> [題目說明] 從《燃燒女子的畫像》導演瑟琳席安瑪訪談最後一句之後接著寫下去。

> [文章節錄]
《燃燒女子的畫像》導演瑟琳席安瑪訪談:我想歸還她們渴望「跑」的衝動
瑟琳席安瑪(Céline Sciamma),1978 年生於巴黎近郊。取得法國文學碩士學位後,於法國高等電影學院研習劇本寫作。作品多以同志情慾與性別認同為主題,2007 年以首部長片《愛上壞女孩》(Water Lilies)入選坎城影展一種注目,2011 年以《裝扮遊戲》(Tomboy)贏得柏林影展泰迪熊獎,2014 年《少女最搖擺》(Girlhood)則獲選為坎城影展導演雙週開幕片。
席安瑪也是 2018 年法國 5050 x 2020 坎城影展紅毯平權活動的主要發起人之一,並列成員的還有那年競賽主席凱特布蘭琪、已辭世的法國新浪潮之母安妮華達、法國演員蕾雅瑟杜、瑪莉詠柯蒂亞、美國演員克莉絲汀史都華、非裔美國導演阿娃杜威內等知名女性電影工作者。
《燃燒女子的畫像》(Portrait of a Lady on Fire)是瑟琳席安瑪最新作品,不僅入圍坎城競賽,還拿下最佳劇本及酷兒金棕櫚。故事回到十八世紀歐洲,女畫家瑪莉安收到委託,需在對方不知情的狀況下完成富家小姐艾洛伊茲出嫁前的肖像畫。孤島上兩人相依為命,在畫與被畫的親密接觸下,漸漸萌發了禁忌的曖昧。BIOS monthly 取得東昊獨家授權導演訪談,看這齣被視為今年最大放異色的同志電影如何成形——
Q、到目前為止,您的作品傾向研究當代主題,您也是一位屬於我們這個時代的導演。這次為什麼決定跳回十八世紀?
一個古老的提問,並不意味它不具探討價值,尤其當這個故事鮮為人知時。我指的是女藝術家們的故事,甚至廣義來說,全女性的故事。
當我做田野調查、沉浸於文獻時,我發現對那時代的女藝術家面臨的現實所知甚少。我僅認識幾位表示她們確實存在過的大名字:勒布倫(Vigée Le Brun)、真蒂萊希(Artemisia Gentileschi)或考夫曼(Angelica Kauffman)。 然而,收集訊息和尋找檔案的困難程度,卻一點都無法掩蓋十八世紀下半、女藝術家人數激增的事實。不僅女性畫家人數眾多,更因為時裝肖像的發達,她們多半都擁有自己的事業。女性藝評家們,也在當時爭取一定的平等與知名度,一切關於她們的資料都擺在我眼前。在這樣的背景裡,有大約百位女畫家擁有成功的工作生涯,在某些博物館的收藏中,可以找尋到她們的蹤跡。但很可惜的是,歷史紀錄並沒有她們的名字。

> [擷取資料]
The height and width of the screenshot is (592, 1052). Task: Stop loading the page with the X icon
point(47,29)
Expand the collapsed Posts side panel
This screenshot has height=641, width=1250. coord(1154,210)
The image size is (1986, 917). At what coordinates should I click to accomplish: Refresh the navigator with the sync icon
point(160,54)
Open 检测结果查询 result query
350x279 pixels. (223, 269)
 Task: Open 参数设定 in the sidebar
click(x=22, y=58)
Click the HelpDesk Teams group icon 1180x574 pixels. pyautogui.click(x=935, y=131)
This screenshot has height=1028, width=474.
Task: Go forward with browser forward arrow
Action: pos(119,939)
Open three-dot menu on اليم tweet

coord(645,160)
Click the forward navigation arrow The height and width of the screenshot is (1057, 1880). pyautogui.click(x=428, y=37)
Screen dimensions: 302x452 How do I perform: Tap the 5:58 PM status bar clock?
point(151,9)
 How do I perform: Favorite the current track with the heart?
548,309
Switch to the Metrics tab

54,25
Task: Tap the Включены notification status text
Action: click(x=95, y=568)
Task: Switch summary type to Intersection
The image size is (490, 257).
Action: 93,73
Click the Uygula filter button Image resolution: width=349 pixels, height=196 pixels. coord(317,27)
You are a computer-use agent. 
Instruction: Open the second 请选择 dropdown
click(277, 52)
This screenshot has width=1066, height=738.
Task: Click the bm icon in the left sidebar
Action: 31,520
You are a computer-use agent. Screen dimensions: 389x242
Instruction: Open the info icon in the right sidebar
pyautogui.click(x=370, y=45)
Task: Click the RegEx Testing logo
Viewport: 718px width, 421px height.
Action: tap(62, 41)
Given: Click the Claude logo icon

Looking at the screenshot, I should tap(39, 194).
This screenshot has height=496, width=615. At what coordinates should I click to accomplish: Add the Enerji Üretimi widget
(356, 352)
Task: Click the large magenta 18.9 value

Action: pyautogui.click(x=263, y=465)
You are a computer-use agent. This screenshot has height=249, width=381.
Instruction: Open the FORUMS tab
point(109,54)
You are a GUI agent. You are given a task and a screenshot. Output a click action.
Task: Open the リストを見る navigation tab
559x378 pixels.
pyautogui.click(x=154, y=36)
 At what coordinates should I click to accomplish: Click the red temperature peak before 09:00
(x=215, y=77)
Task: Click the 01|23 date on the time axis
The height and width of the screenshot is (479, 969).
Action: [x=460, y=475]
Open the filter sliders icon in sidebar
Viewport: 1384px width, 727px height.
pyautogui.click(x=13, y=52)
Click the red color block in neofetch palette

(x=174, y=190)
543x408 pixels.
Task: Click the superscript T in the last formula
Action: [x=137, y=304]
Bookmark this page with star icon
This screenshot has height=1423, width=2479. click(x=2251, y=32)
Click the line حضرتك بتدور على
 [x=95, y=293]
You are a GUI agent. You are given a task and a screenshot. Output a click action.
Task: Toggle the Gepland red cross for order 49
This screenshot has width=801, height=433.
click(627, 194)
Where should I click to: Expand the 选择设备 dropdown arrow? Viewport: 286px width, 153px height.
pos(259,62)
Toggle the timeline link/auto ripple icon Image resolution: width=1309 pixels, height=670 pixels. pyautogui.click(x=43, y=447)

> [作答結果]
當我發現這些被遺忘的名字或畫作時,我感到無比激動和深沉的悲傷。悲傷的原因是,這些作品都因女性的身份受到譴責而不能公開,成為一批無名氏。藝術史選擇將她們消音,讓她們從我的生命中消失了,這是我最不能接受,也最為震撼的。
Q、您如何處理電影裡重現歷史的部份呢?
一部古裝電影看似需要大量的考究工作,包含許多專業人士的加入,光是重塑的部份就會讓人感到焦慮。事實上,無論古裝或當代電影對我來說都是一樣的。首先必須去除有關時代的謬誤,接下來就是處理該時代的佈景、服裝,這和我執導當代電影要處理的內容是一樣的。電影的中心提問也會是相同的:在真實的輝映下,我們可以賦予何種想像?一個有趣的矛盾是,我的所有作品中,《燃燒女子的畫像》反而是我們佈景部份最不費心的。我們在一個法國莊園拍攝,這棟建築已經沒有人居住,也沒有被翻新過,因此它的木工、顏色、鑲木地板都彷彿停留在過去。這是一個非常強而有力的錨點,也因此我們將工作重點移往道具、陳設、服裝織品等。
對我來說,新的挑戰是服裝的創造。能夠以這種精確度介入是令人興奮的。尤其我希望每一個角色有一套類似制服的設定,這也變成我和服裝設計師桃樂絲芝侯(Dorothée Guiraud)最關注的重點。這是一種量身訂製的角色表徵,我們也比以往更需要注意服裝的政治性。例如剪裁和布料——特別是它們的重量——會同時體現關於角色的社會狀況、歷史真相,及因服裝設計而受到表演約束的女演員們的肢體語言。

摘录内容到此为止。